# TASK PROMPT:
When you spot the word "will" in a line of the data below, copy that line.

__________________________________________________

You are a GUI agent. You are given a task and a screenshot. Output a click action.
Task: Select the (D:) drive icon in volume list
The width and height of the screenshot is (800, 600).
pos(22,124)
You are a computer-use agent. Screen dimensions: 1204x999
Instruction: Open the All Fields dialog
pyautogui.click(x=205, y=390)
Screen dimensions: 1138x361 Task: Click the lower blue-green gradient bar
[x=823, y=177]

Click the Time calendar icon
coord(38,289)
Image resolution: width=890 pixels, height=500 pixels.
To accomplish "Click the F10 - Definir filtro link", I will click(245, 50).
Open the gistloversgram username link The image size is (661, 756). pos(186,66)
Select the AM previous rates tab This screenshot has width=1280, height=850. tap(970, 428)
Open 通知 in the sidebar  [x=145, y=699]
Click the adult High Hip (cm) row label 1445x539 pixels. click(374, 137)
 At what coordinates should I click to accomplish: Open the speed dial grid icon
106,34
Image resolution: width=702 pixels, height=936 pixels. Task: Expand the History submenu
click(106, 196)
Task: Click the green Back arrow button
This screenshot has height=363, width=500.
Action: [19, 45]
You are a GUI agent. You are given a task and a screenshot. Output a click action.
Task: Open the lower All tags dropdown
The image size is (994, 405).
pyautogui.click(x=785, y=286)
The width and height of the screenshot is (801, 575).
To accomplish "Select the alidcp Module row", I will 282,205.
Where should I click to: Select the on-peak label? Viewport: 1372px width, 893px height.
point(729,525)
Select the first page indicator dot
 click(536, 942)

__________________________________________________

# OUTPUT:
To accomplish "Click the F10 - Definir filtro link", I will click(245, 50).
To accomplish "Select the alidcp Module row", I will 282,205.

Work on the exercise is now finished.